— BEGIN Document text —

Localism Works

“May you be blessed with worthy enemies”- Ancient Bedouin saying.

There is such infinite dirty pleasure in burning a righteous kook. Especially when it’s done subtly, with impeccable style, like a beautifully turned glorietta at the Plaza Del Toros. After the third malicious drop-in by some skinhead poser local, The Burn takes on the grandiloquent nature of a storied duel. Your cheek is stinging and one’s honor is screaming for satisfaction.

So the set peak arrives and you both scratch for the boil. You have priority, but of course the local has no qualms about fishhooking to your outside leaving you to either pull back or eat his wake again. But this time you match him stroke for stroke, dropping in simultaneously and skillfully freefalling rail-to-rail down the steep harrowing face. Speeding into the first section, you’re drafting so close can see the glint of his earring, his cloying musk. But mostly you see his ass-a taunting, contemptuous gesture. You don’t make a sound.

— END Document text —
— BEGIN Given data —

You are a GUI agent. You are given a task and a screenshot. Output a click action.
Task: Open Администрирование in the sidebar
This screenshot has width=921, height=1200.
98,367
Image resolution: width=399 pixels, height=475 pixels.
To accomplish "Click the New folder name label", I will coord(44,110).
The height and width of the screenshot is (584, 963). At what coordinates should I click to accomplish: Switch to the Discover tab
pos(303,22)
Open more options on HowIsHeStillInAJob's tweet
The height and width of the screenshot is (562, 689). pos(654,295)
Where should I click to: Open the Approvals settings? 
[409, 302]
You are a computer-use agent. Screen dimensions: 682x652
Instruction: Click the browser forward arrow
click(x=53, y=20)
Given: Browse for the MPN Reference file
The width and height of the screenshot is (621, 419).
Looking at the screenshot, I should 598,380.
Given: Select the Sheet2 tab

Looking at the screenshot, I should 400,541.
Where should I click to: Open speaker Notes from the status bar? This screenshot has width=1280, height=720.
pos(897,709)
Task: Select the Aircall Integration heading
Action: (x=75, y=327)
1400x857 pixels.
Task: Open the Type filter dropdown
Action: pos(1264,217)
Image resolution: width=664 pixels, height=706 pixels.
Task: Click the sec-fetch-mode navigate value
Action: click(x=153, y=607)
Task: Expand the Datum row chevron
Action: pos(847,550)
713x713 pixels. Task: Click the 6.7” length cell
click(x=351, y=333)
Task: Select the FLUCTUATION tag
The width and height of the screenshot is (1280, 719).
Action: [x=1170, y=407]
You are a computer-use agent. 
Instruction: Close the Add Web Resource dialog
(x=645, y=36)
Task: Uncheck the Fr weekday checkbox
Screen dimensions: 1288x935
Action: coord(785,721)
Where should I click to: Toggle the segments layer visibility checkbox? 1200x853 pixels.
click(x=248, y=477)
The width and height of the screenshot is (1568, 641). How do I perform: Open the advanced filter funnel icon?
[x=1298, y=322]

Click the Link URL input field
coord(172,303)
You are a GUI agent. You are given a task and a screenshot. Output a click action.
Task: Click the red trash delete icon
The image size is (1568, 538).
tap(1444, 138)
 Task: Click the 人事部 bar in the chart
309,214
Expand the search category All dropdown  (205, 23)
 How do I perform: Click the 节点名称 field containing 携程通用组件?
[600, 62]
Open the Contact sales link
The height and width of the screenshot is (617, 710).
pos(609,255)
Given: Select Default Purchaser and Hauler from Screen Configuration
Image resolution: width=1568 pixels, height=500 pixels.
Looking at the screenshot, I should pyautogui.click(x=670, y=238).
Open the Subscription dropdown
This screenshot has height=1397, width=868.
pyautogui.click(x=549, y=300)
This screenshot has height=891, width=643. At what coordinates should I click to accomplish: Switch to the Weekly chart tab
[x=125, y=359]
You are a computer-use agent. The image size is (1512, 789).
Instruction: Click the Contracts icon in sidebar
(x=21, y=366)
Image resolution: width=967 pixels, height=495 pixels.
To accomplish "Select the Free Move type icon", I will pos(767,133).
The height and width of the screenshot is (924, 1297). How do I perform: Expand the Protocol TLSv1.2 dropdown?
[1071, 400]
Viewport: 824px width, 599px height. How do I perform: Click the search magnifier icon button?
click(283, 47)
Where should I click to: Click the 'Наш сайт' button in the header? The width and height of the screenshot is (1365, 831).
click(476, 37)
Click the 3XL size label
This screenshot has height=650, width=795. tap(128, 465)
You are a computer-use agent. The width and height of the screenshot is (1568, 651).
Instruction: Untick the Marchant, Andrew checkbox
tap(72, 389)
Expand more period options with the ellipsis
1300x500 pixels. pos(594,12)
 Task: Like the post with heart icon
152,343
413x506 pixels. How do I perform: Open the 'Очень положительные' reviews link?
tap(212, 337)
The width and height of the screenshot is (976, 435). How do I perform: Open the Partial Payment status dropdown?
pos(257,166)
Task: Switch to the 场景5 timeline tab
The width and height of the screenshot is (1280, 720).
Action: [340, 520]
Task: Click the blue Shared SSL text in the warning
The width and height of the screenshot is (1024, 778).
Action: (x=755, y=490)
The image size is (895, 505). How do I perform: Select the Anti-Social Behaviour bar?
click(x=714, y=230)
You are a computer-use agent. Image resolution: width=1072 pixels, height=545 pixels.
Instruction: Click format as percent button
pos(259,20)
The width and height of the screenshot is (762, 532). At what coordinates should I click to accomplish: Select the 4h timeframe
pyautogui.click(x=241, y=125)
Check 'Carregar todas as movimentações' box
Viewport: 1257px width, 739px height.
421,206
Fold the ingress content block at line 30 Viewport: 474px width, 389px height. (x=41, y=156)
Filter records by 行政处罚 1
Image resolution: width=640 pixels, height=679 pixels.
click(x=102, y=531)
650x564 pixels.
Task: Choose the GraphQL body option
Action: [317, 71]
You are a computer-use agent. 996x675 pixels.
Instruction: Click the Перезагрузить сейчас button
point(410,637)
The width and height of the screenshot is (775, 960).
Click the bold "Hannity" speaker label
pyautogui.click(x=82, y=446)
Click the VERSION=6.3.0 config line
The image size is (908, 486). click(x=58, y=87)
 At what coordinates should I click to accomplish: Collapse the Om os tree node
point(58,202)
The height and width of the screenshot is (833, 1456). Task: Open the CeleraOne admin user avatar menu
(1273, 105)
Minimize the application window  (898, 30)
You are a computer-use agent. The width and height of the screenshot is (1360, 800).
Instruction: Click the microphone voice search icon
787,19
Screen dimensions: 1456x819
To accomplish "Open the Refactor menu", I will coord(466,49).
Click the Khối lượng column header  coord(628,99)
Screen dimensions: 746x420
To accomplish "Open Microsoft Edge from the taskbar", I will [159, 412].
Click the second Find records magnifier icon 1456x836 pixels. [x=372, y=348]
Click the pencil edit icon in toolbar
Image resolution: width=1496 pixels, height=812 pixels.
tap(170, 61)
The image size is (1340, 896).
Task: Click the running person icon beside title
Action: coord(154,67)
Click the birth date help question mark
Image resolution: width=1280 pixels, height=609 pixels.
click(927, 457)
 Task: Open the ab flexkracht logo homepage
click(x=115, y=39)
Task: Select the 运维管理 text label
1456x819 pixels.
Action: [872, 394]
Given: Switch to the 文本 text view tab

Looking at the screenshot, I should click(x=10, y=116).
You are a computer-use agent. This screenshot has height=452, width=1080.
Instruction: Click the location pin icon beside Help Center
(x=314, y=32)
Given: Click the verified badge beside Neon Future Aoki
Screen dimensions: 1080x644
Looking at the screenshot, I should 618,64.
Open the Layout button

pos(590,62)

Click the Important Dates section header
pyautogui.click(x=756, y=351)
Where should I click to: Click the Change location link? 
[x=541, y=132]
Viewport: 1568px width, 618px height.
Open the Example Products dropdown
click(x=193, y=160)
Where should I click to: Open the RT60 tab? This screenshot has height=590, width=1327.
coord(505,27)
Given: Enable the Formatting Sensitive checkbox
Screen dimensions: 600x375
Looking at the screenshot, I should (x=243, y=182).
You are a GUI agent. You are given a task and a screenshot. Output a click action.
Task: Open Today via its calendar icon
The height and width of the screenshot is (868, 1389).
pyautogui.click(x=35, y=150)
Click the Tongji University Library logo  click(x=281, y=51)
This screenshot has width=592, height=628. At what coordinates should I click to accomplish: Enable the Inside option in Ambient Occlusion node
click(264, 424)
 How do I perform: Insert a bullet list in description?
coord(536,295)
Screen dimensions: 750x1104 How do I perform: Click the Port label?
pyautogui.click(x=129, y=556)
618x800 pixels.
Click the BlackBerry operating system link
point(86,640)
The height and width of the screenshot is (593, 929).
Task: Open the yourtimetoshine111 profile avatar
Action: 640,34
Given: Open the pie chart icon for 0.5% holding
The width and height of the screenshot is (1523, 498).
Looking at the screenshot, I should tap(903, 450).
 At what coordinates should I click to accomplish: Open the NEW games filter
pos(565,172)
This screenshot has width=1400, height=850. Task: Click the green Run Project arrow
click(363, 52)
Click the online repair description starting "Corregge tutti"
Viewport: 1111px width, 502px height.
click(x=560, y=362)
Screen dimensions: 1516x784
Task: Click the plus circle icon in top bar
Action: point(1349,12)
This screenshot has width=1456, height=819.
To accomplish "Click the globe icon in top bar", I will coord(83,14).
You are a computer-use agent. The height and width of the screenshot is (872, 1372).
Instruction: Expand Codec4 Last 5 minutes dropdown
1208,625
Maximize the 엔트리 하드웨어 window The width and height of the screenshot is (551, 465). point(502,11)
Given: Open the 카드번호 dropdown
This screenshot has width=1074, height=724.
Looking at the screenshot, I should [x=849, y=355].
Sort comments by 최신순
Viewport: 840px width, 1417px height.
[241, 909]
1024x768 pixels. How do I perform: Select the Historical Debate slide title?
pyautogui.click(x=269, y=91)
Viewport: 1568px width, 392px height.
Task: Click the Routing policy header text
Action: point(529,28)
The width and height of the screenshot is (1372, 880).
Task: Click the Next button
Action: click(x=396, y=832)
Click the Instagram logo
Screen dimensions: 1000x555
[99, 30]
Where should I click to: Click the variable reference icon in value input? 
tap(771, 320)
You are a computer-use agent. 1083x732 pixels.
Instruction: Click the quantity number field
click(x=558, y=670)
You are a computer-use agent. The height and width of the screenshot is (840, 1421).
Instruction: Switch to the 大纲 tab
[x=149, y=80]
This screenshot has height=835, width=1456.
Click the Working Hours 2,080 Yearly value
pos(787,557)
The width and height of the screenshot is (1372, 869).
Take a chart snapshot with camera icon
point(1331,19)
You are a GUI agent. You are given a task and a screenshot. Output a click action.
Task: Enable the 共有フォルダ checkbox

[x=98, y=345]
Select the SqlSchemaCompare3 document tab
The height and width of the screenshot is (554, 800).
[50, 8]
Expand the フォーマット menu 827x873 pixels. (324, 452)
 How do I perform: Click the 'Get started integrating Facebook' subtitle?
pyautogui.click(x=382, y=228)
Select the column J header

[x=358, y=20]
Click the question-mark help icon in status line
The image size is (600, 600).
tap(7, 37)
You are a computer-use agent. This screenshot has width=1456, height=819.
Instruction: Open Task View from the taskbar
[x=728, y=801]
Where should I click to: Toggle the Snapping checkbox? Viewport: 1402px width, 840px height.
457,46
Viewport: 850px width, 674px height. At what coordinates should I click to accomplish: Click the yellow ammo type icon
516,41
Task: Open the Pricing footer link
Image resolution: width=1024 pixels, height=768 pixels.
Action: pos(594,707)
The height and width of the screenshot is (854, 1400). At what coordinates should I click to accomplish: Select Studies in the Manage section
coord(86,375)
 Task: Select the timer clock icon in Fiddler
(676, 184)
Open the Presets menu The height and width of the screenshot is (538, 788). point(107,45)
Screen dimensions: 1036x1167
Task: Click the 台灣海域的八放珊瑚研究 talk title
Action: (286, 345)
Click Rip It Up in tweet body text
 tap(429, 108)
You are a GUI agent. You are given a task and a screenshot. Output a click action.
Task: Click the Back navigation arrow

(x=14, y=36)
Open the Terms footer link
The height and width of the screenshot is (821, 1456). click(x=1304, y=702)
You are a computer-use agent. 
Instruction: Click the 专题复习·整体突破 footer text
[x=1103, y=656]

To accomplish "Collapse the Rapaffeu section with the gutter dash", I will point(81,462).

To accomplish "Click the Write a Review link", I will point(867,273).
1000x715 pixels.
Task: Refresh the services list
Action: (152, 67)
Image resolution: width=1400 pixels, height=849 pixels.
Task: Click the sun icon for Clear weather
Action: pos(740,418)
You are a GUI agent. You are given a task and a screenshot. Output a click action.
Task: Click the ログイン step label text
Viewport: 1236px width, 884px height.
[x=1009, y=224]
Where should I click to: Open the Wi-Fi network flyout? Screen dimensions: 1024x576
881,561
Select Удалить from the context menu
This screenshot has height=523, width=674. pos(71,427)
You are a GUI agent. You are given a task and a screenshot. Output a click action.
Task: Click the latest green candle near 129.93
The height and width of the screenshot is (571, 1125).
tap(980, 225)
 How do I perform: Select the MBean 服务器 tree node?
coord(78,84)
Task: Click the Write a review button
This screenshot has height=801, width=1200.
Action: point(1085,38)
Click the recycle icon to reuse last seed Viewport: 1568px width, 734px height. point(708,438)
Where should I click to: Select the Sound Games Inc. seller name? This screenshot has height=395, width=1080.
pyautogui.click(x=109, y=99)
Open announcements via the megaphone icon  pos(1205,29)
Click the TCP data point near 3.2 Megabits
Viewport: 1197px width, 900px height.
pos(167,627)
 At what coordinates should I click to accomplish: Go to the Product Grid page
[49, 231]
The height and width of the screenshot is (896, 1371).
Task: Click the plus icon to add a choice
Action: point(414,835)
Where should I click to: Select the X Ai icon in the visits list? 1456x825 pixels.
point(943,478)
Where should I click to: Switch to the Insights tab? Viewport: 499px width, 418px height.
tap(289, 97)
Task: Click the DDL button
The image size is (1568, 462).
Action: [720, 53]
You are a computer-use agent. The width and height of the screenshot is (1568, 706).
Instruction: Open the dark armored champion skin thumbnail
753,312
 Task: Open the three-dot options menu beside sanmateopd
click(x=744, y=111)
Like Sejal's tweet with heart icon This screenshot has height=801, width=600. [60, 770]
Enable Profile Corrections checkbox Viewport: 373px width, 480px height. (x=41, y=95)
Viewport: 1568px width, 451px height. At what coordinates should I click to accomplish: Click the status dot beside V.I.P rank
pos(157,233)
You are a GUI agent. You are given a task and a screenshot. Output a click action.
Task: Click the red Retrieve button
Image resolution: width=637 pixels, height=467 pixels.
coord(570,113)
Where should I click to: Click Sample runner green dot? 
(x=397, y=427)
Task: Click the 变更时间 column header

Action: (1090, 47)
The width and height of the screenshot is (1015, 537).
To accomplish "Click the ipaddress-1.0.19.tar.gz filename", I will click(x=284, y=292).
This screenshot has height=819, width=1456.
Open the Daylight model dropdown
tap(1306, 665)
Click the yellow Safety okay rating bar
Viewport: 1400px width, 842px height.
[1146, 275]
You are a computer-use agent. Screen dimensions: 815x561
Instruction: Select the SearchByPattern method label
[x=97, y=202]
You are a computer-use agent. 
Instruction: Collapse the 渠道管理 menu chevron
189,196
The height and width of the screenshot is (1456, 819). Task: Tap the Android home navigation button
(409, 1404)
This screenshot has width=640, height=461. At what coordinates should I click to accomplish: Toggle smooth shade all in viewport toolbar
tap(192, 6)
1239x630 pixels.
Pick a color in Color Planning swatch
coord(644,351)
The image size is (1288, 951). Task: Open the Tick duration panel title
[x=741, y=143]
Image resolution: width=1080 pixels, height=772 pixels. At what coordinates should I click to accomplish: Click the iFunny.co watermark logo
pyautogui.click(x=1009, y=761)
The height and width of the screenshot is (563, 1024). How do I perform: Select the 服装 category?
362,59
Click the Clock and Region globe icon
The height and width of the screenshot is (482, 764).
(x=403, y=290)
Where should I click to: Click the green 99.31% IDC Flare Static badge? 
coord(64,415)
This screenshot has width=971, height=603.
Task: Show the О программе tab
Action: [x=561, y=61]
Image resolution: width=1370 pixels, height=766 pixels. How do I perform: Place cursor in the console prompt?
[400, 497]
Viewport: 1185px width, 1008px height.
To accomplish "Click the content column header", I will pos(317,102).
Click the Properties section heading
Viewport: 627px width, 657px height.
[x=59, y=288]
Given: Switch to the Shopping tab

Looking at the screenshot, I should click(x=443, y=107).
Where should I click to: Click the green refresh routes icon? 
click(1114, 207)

— END Given data —

▸ **What you will do**
A. Echo the full surfing essay word for word.
B. Turn the entries, from their first line up to and including the line with "The height and width of the screenshot is (562, 689).", into a Markdown table with columns Row and Line, numbering each line and skipping blank ones.

▸ **Answers to the tasks**
A.
Localism Works

“May you be blessed with worthy enemies”- Ancient Bedouin saying.

There is such infinite dirty pleasure in burning a righteous kook. Especially when it’s done subtly, with impeccable style, like a beautifully turned glorietta at the Plaza Del Toros. After the third malicious drop-in by some skinhead poser local, The Burn takes on the grandiloquent nature of a storied duel. Your cheek is stinging and one’s honor is screaming for satisfaction.

So the set peak arrives and you both scratch for the boil. You have priority, but of course the local has no qualms about fishhooking to your outside leaving you to either pull back or eat his wake again. But this time you match him stroke for stroke, dropping in simultaneously and skillfully freefalling rail-to-rail down the steep harrowing face. Speeding into the first section, you’re drafting so close can see the glint of his earring, his cloying musk. But mostly you see his ass-a taunting, contemptuous gesture. You don’t make a sound.

B.
| Row | Line |
|---|---|
| 1 | You are a GUI agent. You are given a task and a screenshot. Output a click action. |
| 2 | Task: Open Администрирование in the sidebar |
| 3 | This screenshot has width=921, height=1200. |
| 4 | 98,367 |
| 5 | Image resolution: width=399 pixels, height=475 pixels. |
| 6 | To accomplish "Click the New folder name label", I will coord(44,110). |
| 7 | The height and width of the screenshot is (584, 963). At what coordinates should I click to accomplish: Switch to the Discover tab |
| 8 | pos(303,22) |
| 9 | Open more options on HowIsHeStillInAJob's tweet |
| 10 | The height and width of the screenshot is (562, 689). pos(654,295) |